Epac1 deletion attenuates Müller glial pathological activation and mitigates retinal neurodegeneration in ischemia-induced retinopathy

Abstract

Introduction: Ischemia-induced retinopathies, such as retinopathy of prematurity and proliferative diabetic retinopathy, are major causes of vision loss. Both pathological neovascularization and neuronal damage contribute to vision impairment in these conditions, yet current therapies primarily target neovascularization and may further compromise neuronal health.
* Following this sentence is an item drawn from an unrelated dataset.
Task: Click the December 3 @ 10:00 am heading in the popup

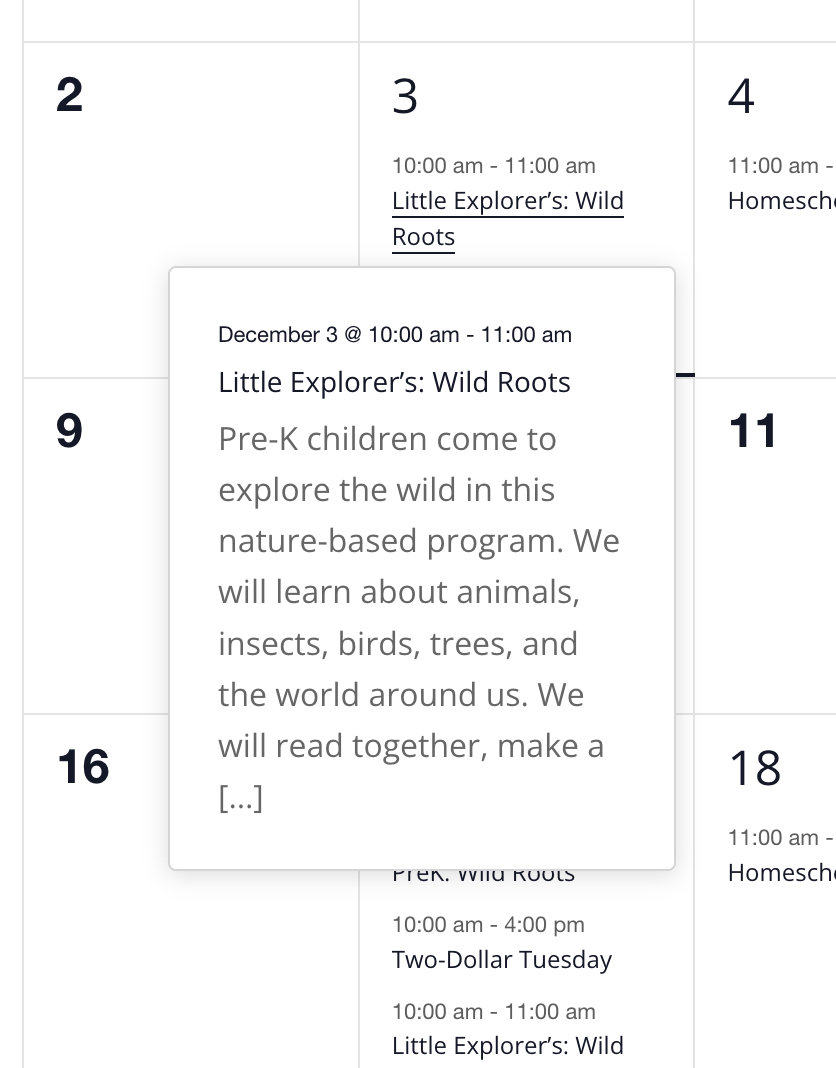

Objectives: Cyclic AMP (cAMP) is a widely recognized second messenger regulating diverse physiological and pathological processes. Exchange protein directly activated by cAMP (Epac) is a recently identified effector of cAMP signaling. This study aimed to investigate the role of Epac1 in ischemia-induced retinopathy and elucidate its underlying mechanisms using a mouse model of oxygen-induced retinopathy (OIR).
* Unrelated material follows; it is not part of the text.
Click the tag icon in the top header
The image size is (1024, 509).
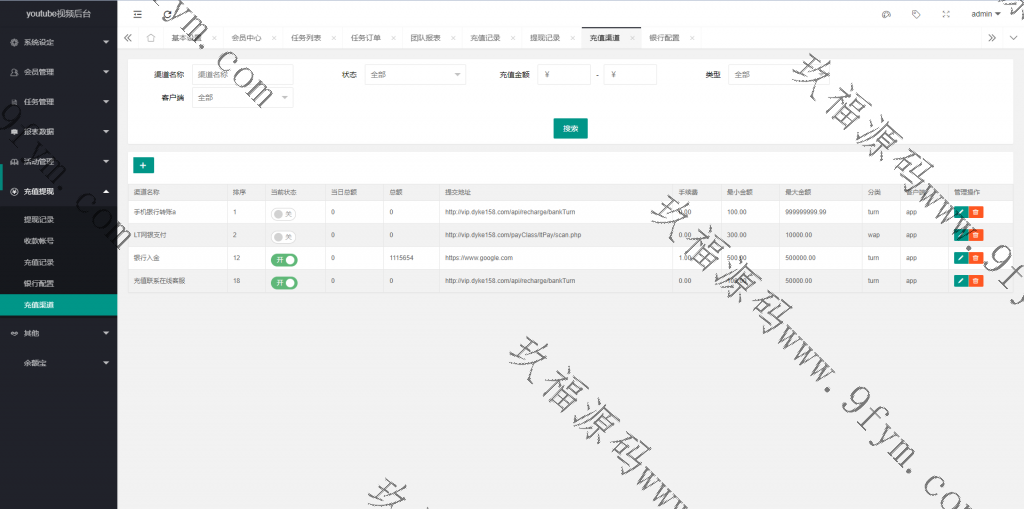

Methods: A mouse OIR model was established by exposing pups to 70% oxygen from postnatal day 7 (P7) to P12. Retinal structure and neuronal survival were assessed by H&E staining, TUNEL assay and immunostaining. Single-cell RNA sequencing (scRNA-seq), immunostaining, qPCR, Western blot, and proximity ligation assay were used to investigate cellular and molecular mechanisms by which Epac1 contributes to retinal pathology in OIR.
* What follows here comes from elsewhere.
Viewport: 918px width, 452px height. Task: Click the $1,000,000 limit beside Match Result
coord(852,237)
Results: Genetic deletion of Epac1 significantly protected against retinal neuronal loss and attenuated Müller glial activation in addition to reducing pathological neovascularization and promoting vascular repair. scRNA-seq revealed substantial transcriptomic alterations in Müller cells during OIR, including the emergence of reactive subclusters with distinct pathological roles, which were mitigated by Epac1 deletion. At the molecular level, Epac1 deletion restored ischemia-reduced VEGFR2 level in Müller cells during OIR, while Epac activation promoted VEGFR2 internalization and impaired VEGF signaling and its neuroprotective effects in primary Müller cells.

Conclusion: These findings reveal a novel role for Epac1 in promoting retinal neurodegeneration in a mouse model of OIR through modulation of VEGF signaling in Müller cells. Targeting Epac1 may thus provide therapeutic benefit by preserving neuronal integrity in addition to its effects on vascular pathology.

Keywords: Epac1; Müller cells; Neurodegeneration; OIR; VEGFR2; Vasculopathy.